Senate Republicans don’t have the votes for their latest plan to overhaul the Affordable Care Act, but it’s not over until leadership pulls the plug.
Majority Leader Mitch McConnell is taking stock of where his members are on the proposal and decide once and for all if Graham-Cassidy, the latest bill to repeal and replace Obamacare, will get a vote in the Senate.
On Monday, Sen. Susan Collins, a Republican from Maine, finally came out against the bill, a position she’d been teetering toward for days. Sens. John McCain of Arizona and Rand Paul of Kentucky are also opposed to the measure.
The calculations are agonizing for McConnell. Putting a controversial bill on the floor without the votes exposes members to political fallout and attack ads.

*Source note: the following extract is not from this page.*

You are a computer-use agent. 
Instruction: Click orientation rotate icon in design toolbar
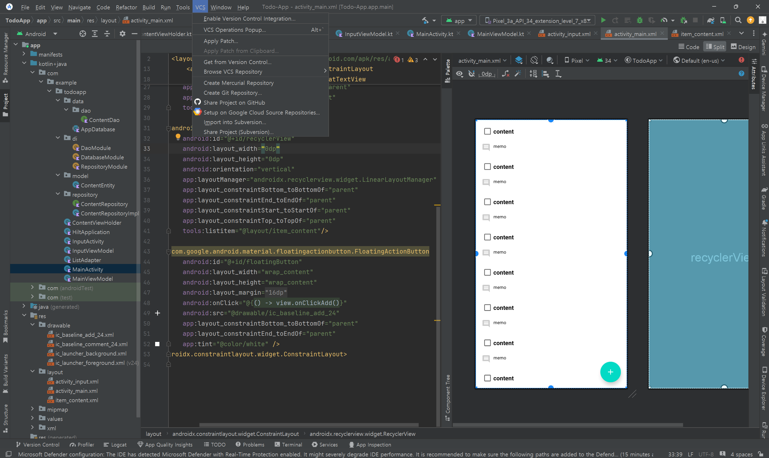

Many Republicans haven’t even taken a public position on Graham-Cassidy, a bill that the Congressional Budget Office said Monday would drastically cut Medicaid and lead to millions of people not having health insurance compared to the status quo.
But some senators are pushing for a vote regardless of outcome.
“We are going to press on. It’s OK to vote. It’s OK to fall short, if you do, for an idea that you believe in,” South Carolina Sen. Lindsey Graham told CNN’s Jake Tapper and Dana Bash at town hall debate in Washington Monday night.
Regardless of what happens to Graham-Cassidy, there are signs that plenty of Republican in Washington — both in the White House and Capitol Hill — are simply not ready to give up.
President Donald Trump said Tuesday that he was “disappointed” in several senators, in an apparent reference to McCain, Paul and Collins.
“At some point there will be a repeal and replace but we’ll see whether or not that point is now or whether it will be shortly thereafter,” Trump said. “But we are disappointed in certain so-called Republicans.”
Can it stay alive via tax bill?
On Capitol Hill, there are rumblings among lawmakers about ways to keep trying on repeal if this week ends with defeat (the current legislative vehicle that Republicans are using to move a health care bill without any Democratic support expires after Saturday).
One idea — which hardly enjoys widespread support at the moment — is to tie both health care and tax reform to the 2018 budget.
Graham and Sen. Ron Johnson, who both sit on the budget committee, have advocated for this idea. It has raised concerns among Republican lawmakers and staff alike who know just how messy that could potentially be.
One GOP aide bluntly described that scenario as “a nightmare.”